Finding exact string in a file using a variable (grep)

Question

I am writing a script currently that is searching inside a txt file.

So basically I have a loop that grabs a name from a txt file and then searches for that name in another file (file2), but I am having issues.

name=flex

grep $name file2 > file2output

So if file2 (file I am searching inside of) has something like

    1 flex-inside

    2 flex

    1 flex-end

It will match all three of those when I only want it to match the exact string flex.

I want it to only match

2 flex

I was trying to do something where it would look for whatever is in $name and then \n. But nothing is working.

Thank you for the help.

Answer 1

As per the comments, the input file looks like:

$ cat file2
    1 flex-inside
    3 reflex
    2 flex
    1 flex-end

We want to select the line matching flex but not reflex or flex-end, etc. In that case, try:

$ name='flex'
$ grep " $name$" file2
    2 flex

There are two key points here:

1. There is a space before $name to assure that words like reflex are not matched.

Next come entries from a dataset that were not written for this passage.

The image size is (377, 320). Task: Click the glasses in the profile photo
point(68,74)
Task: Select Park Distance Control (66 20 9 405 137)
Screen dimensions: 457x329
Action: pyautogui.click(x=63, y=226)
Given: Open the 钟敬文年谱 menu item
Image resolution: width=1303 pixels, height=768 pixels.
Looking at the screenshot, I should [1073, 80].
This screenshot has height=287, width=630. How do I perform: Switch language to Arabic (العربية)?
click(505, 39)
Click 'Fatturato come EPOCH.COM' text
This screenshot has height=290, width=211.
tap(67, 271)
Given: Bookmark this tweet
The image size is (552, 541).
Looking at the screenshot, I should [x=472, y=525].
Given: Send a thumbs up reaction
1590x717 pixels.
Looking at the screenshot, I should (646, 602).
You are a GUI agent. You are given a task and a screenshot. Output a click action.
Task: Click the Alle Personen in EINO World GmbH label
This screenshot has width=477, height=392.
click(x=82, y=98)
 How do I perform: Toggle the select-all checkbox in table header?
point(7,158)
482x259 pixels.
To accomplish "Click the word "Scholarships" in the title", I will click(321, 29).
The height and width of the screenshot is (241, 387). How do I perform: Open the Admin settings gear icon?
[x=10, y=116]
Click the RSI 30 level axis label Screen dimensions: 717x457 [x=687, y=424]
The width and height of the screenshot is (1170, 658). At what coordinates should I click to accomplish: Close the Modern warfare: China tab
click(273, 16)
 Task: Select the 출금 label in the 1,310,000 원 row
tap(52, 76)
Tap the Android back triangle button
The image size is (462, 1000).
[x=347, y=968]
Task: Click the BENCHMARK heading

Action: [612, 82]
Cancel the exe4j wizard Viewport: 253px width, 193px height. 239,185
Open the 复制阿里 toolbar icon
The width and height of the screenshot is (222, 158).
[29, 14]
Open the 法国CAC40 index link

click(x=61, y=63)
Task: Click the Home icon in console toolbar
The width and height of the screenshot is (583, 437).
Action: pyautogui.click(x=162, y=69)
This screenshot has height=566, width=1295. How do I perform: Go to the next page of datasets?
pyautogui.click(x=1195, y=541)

2. There is a dollar sign, $, after $name to require that flex occurs at the end of the line.

Extended version: handling embedded spaces

The above all assumes that the matched text after the numbers does not include spaces. Consider for example the input file:

$ cat file2
    1 flex inside
    3 re flex
    2 flex
    1 flexible

We can select the one line matching flex with:

$ grep -E "^[[:space:]]*[[:digit:]]+[[:space:]]+$name$" file2
    2 flex

Here, ^[[:space:]]*[[:digit:]]+[[:space:]]+ matches zero or more spaces that begin the line followed by digits followed by one or more spaces. This is followed by $name$ which matches $name appearing at the end ($) of the line.

The use of character classes like [:space:] and [:digit:] assures that this code is unicode safe.